MIXED CONNECTIVE TISSUE DISEASE & FIBROMYALGIA

It has been a LONG 8 months. And an even longer 8 years since I was diagnosed and have been battling these two horrific diseases! Some days are better than others. Today is not one of those days. I feel pain everywhere and I feel this anxiety that I cannot accurately describe. It feels somewhere between PMS and early pregnancy, neither of which is even remotely possible for me!
Last year was the first FULL REMISSION that I have ever experienced and I suppose maybe it spoiled me. Because I finally was able to feel what I had not in nearly a decade: NORMAL, SYMPTOM-FREE AND GREAT! Now I am looking back with a sadness, like that of a “lost love”. You see… I did not realize what I had been missing for SO long that I literally “forgot” what feeling healthy felt like!

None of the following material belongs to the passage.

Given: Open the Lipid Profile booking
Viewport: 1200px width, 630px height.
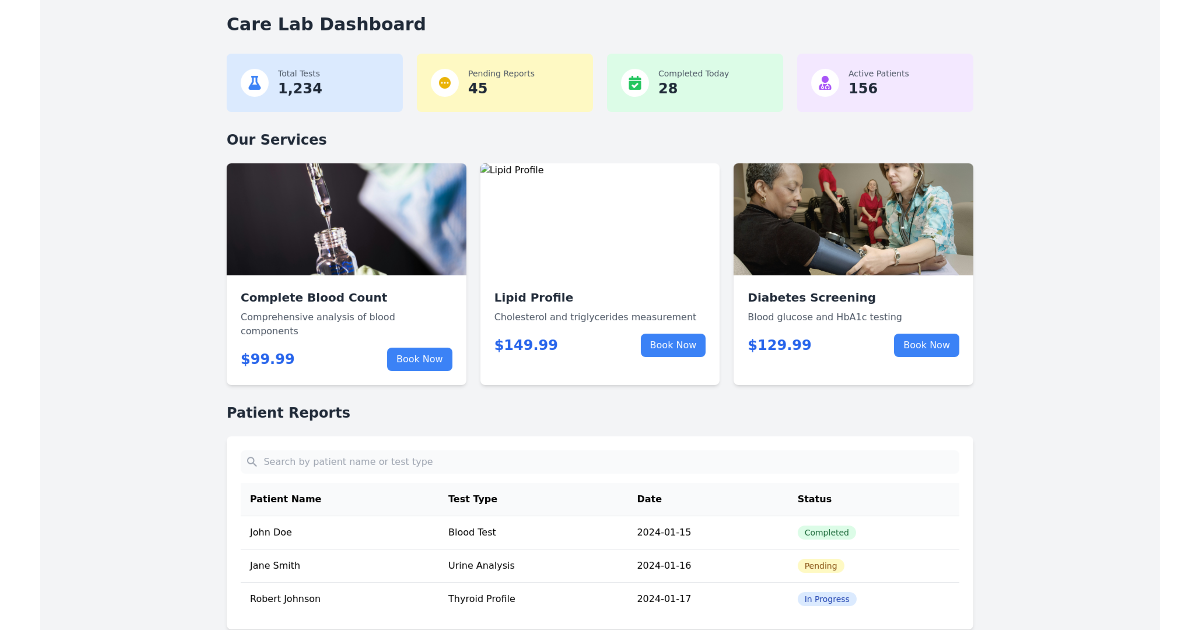Looking at the screenshot, I should pos(673,345).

I am not a “depressed” type of person. I try very hard to hide my misery from everyone, most importantly my children and husband. I put on my “happy”-mask and pretend all is well! Pretending I feel OK is easier than facing the fact that this disease(s) has me by the throat, ready to throw me down and ‘consume’ me. I cannot see the good in giving in to it. Afterall, I STILL need to raise 2 children, 11 and 9 years old, and I’ve got a LONG WAY TO GO!
Hence, tonight I shall bury my sorrows, continue to allude to the fact that I am “just fine” and read another story of “The Berenstain Bears” (our favorite series of books ever since my kids were born!) and pray that tomorrow will be a MUCH better day!
I am thankful for my children and for this time I have to bring them up, even if I am tortured!